> [Source text]
Frost/Nixon

There are so many reasons to dislike this film.

The documentary-loving responsible historian voice in my head is offended by its cavalier attitude toward the actual sequence of events. Granted, I didn't know this for a fact while I was watching it, but I felt confident in that assessment at the time and it tuns out I was correct. Not only that, but it invents entire exchanges which never happened for dramatic purposes. These things are rather important to me. I couldn't let myself see Kingdom of Heaven because that voice would probably land me in jail for assaulting the poor theater employee operating the projector and then lecturing the terrified movie-goers about the Crusades at gunpoint.

The voice that sounds like Patrick Steward wonders why we aren't watching Sci-fi or playing a video game. I respond that maybe this review blog project shouldn't be a total nerd-fest but then I realize I'm fooling no one.

The militant anti-establishment voice wonders why we should even care. I've got enough context to know that getting caught doing something wrong doesn't make a politician a demon any more than a bullet in the brain makes him a saint. Nothing against Nixon-bashing, it's fun for the whole family. He's still the poster boy for American despotism despite the fact that the United States' system of governance was abused worse under Lincoln. It's just old, isn't it? Why celebrate our one minor and rather belated victory over political corruption over and over ad nauseam when we are clearly losing that war?

There are times, however, when you have to take a stand. You have to say to the voices in your head, "Enough! I'm in charge here!" Just don't say it out loud in a public place because most people find spirited discourse with entities inside your own mind a little disquieting.

The point is, I enjoyed Frost/Nixon despite those problems. It's well-constructed and compellingly presented. It is adapted by Peter Morgan from a play he penned with the same name, and directed by Ron Howard. The source material's influence is evident throughout the film and is one of its major strengths. Frost/Nixon is about a contest of wits, after all, a verbal duel between the titular figures. The film manages to channel some of that raw actor versus actor energy you would expect to find on the stage, but uses cameras to get us even closer. Morgan and Howard manage to make it candid and human when I had pessimistically expected over-dramatization.

> [Explore the material]
a. According to the Frost/Nixon review, who directed the film?
b. Pick up the Frost/Nixon review right after its last sentence and keep going in the same voice.

Records taken from a dataset:
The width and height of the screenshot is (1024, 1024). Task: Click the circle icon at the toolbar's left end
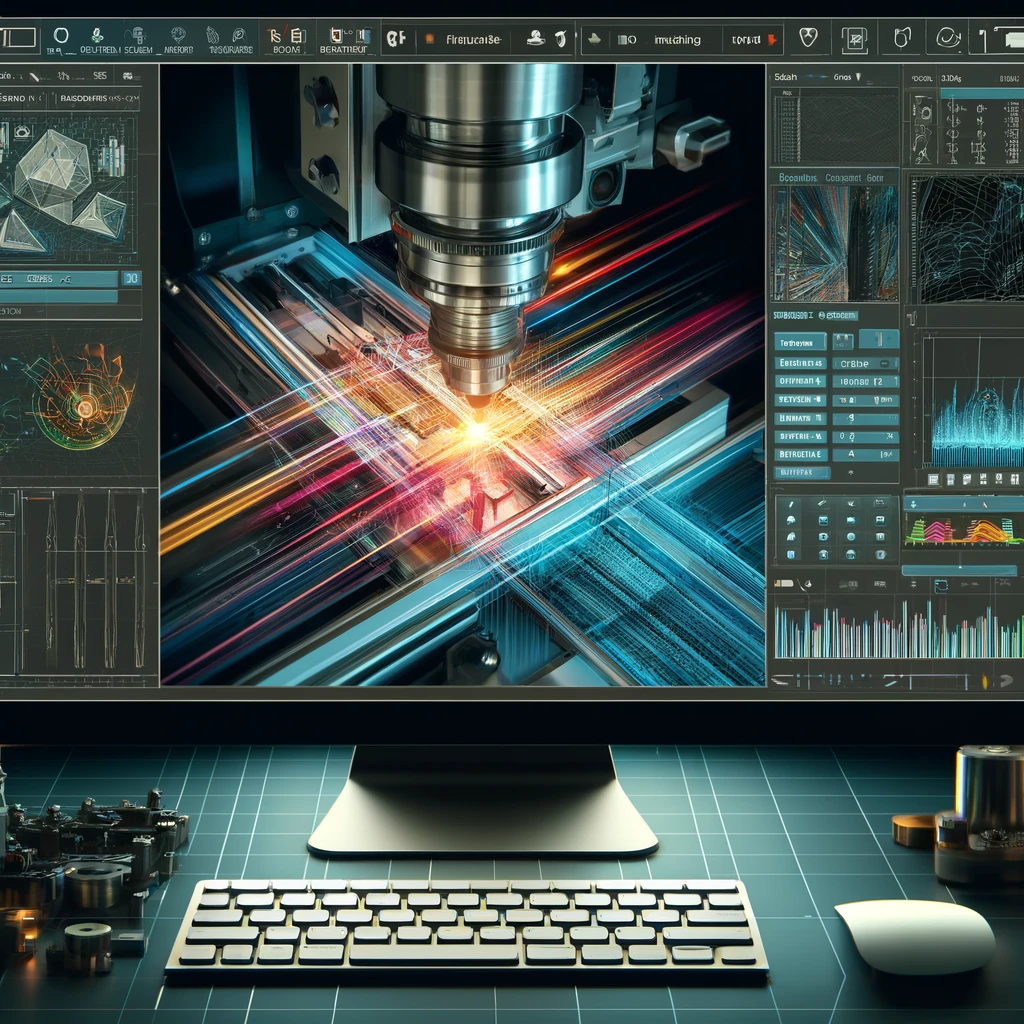click(x=61, y=37)
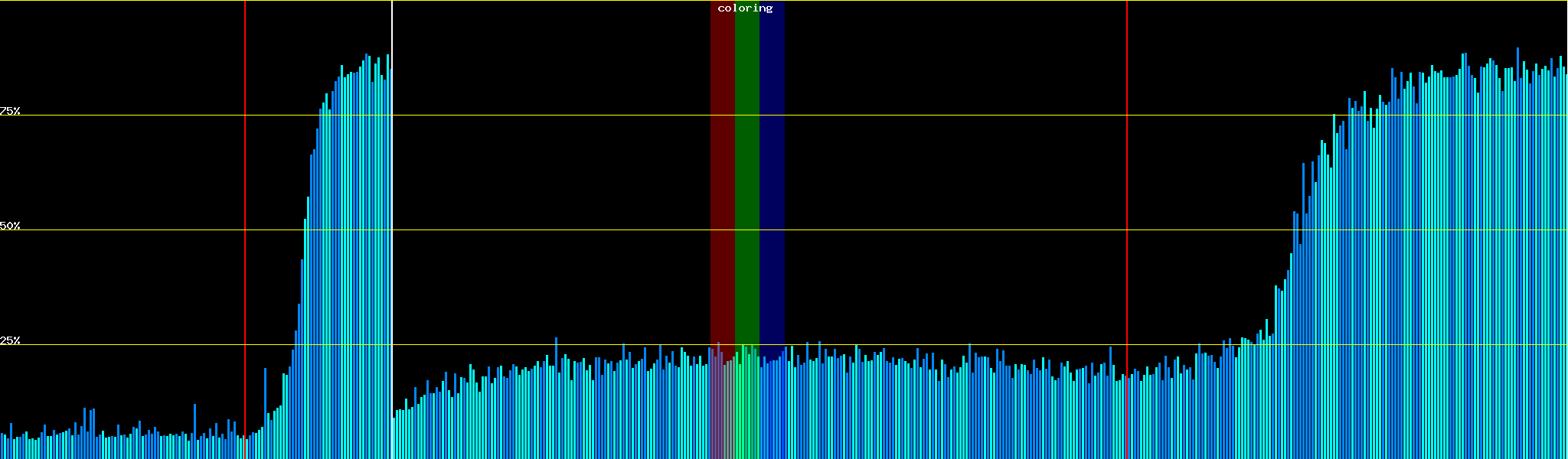1568x459 pixels.
Task: Click the right red vertical marker line
Action: click(1127, 230)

> [Answers given]
a. Ron Howard

b.
I have heard the complaint that Frank Langella looks nothing like Richard Nixon. While I suppose I agree with it, I fail to see why this is a deal-breaker for so many viewers. Do they expect Ron Howard to go to some evil magic university and major in necromancy so he can raise a zombie Dick Nixon from the grave to star in his retelling of the interview with David Frost, but then everything goes horribly wrong when zombie Nixon kills the film crew and turns them into undead slaves who then go out and make even more undead slaves all in the name of President Zombie Nixon?

I think I have a script to write.

Anyway, Langella's portrayal is heartfelt and genuine. He easily surmounts his jowl deficiency while playing the role accurately and honestly. His Nixon is not a monster. He puts a human face on the biggest bogeyman in American politics and he does it with admirable grace.

In the interview which is the subject of Frost/Nixon, the advisers, producers, and even its contemporary viewers were looking to get something out of it. In most cases, they wanted to give Nixon the trial he never received. They wanted him to answer for his transgressions. The film, however, has the advantage of being able to look back on the events it depicts, and the Nixon years in general, with some context. Conveniently, it does this just as another corrupt administration retires to mansions rather than prison cells.

Frost/Nixon is thus free to open up the conversation, to look at the events through a different lens. After all, it wasn't a politician who got the famous admission out of Tricky Dick. It wasn't a freedom fighter or a judge or an ideologue of any stripe. It was a British talk show host and a camera.

I like to see it as a grand statement about the nature of politics. It's all theater, really. The film shines a light on the inner workings of a television interview that meant so much more than an evening's distraction for those who witnessed it. Maybe I'm reading too much into it, but I do have voices to appease over here.